**Exercise requirements**
Start at the line with "This screenshot has height=768, width=1024." in the records below, stop at the line with "Task: Insert a Named Anchor from the toolbar", and return every line in that span exactly, the two end lines included.

##### Dataset content

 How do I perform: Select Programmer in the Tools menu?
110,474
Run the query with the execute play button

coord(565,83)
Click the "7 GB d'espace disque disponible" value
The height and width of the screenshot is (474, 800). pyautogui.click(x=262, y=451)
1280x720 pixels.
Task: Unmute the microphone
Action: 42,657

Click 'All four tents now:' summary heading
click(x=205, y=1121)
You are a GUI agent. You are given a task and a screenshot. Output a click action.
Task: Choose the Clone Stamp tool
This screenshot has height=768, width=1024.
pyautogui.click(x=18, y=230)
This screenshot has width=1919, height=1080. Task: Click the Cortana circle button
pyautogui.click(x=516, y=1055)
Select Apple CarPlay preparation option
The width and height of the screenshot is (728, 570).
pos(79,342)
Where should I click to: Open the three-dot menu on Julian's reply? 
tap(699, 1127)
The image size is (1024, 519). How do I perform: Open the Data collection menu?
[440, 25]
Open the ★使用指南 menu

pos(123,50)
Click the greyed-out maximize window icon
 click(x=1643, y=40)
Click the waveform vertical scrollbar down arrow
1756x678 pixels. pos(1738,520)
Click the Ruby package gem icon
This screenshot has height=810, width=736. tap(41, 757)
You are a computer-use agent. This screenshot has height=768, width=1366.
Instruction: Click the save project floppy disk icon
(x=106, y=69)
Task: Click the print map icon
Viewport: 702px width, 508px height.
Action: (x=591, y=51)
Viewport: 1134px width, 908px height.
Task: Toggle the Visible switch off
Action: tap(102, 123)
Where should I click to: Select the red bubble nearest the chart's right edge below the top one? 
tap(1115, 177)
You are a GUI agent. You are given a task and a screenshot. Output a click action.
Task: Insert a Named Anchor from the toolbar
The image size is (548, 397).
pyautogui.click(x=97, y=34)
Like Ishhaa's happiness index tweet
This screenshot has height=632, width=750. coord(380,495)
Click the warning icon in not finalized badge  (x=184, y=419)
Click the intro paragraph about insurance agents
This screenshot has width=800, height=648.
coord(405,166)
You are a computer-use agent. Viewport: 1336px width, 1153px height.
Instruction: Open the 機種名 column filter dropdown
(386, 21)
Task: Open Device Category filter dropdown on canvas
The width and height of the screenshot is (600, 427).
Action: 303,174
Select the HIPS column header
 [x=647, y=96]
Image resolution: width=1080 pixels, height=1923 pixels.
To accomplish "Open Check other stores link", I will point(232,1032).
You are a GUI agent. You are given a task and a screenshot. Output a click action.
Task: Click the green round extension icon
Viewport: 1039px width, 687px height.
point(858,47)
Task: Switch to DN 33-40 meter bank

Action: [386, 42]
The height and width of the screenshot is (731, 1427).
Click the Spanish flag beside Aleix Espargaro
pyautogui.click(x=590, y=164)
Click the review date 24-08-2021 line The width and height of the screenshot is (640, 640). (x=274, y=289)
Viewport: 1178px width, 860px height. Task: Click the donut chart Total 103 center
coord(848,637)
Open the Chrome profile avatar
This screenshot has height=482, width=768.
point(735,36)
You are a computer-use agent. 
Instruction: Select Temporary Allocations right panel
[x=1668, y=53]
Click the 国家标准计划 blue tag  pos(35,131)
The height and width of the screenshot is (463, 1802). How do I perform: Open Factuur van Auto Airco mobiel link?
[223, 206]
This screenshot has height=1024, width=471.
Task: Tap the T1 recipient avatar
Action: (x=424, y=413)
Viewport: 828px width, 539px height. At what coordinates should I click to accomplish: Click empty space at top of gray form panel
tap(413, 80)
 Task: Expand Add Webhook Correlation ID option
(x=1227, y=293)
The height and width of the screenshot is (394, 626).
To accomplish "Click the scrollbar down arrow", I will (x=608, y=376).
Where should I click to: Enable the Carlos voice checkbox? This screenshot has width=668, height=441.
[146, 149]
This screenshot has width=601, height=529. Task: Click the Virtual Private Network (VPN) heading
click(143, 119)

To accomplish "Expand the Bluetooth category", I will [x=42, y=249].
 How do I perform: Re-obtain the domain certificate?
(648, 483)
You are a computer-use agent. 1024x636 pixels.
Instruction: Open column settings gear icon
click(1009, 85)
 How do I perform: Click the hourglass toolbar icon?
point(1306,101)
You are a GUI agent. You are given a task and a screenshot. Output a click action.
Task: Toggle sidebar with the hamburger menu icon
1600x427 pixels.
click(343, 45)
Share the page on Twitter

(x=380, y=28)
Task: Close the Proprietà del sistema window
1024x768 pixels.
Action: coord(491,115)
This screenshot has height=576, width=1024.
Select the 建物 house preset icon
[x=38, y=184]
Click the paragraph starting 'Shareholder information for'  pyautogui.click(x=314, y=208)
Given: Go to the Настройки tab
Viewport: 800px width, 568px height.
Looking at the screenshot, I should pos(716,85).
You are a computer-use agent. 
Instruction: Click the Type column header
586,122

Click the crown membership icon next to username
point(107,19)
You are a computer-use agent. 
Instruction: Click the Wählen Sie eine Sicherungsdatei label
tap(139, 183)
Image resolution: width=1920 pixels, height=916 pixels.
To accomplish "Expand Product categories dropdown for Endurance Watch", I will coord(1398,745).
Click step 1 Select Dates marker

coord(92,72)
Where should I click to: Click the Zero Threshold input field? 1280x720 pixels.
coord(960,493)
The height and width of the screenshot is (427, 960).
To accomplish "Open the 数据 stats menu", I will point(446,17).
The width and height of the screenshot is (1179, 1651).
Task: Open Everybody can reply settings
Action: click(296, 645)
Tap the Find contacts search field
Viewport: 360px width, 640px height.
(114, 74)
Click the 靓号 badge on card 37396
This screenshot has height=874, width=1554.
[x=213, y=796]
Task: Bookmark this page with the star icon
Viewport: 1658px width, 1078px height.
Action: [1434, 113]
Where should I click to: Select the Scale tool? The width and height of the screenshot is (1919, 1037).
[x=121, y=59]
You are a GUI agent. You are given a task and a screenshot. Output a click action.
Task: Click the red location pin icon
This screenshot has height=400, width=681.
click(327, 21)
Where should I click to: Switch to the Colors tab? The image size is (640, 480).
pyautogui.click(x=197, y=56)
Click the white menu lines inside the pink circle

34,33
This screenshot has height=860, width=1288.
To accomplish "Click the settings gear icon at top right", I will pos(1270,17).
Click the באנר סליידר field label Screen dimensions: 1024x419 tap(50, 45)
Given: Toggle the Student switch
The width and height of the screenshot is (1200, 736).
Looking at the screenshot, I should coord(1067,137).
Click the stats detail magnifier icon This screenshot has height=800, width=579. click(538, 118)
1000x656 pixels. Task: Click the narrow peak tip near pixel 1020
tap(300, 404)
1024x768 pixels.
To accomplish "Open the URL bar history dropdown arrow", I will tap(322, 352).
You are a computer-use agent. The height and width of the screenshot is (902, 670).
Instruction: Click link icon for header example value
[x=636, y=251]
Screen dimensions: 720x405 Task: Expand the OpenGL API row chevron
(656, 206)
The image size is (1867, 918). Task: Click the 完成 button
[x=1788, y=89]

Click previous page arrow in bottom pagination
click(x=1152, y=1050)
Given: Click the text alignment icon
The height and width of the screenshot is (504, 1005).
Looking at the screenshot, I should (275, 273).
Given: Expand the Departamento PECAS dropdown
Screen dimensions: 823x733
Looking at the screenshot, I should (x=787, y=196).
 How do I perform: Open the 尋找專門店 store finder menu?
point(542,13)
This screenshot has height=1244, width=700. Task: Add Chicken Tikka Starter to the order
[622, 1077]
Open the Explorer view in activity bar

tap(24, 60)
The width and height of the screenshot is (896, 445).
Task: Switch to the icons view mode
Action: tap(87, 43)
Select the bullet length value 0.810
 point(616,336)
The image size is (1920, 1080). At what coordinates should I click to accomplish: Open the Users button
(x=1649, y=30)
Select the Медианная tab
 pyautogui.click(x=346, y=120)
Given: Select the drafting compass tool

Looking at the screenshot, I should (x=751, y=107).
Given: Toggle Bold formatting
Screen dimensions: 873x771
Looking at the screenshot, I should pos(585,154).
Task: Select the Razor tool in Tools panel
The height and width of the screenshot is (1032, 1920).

##########

**Task solution**
This screenshot has height=768, width=1024.
pyautogui.click(x=18, y=230)
This screenshot has width=1919, height=1080. Task: Click the Cortana circle button
pyautogui.click(x=516, y=1055)
Select Apple CarPlay preparation option
The width and height of the screenshot is (728, 570).
pos(79,342)
Where should I click to: Open the three-dot menu on Julian's reply? 
tap(699, 1127)
The image size is (1024, 519). How do I perform: Open the Data collection menu?
[440, 25]
Open the ★使用指南 menu

pos(123,50)
Click the greyed-out maximize window icon
 click(x=1643, y=40)
Click the waveform vertical scrollbar down arrow
1756x678 pixels. pos(1738,520)
Click the Ruby package gem icon
This screenshot has height=810, width=736. tap(41, 757)
You are a computer-use agent. This screenshot has height=768, width=1366.
Instruction: Click the save project floppy disk icon
(x=106, y=69)
Task: Click the print map icon
Viewport: 702px width, 508px height.
Action: (x=591, y=51)
Viewport: 1134px width, 908px height.
Task: Toggle the Visible switch off
Action: tap(102, 123)
Where should I click to: Select the red bubble nearest the chart's right edge below the top one? 
tap(1115, 177)
You are a GUI agent. You are given a task and a screenshot. Output a click action.
Task: Insert a Named Anchor from the toolbar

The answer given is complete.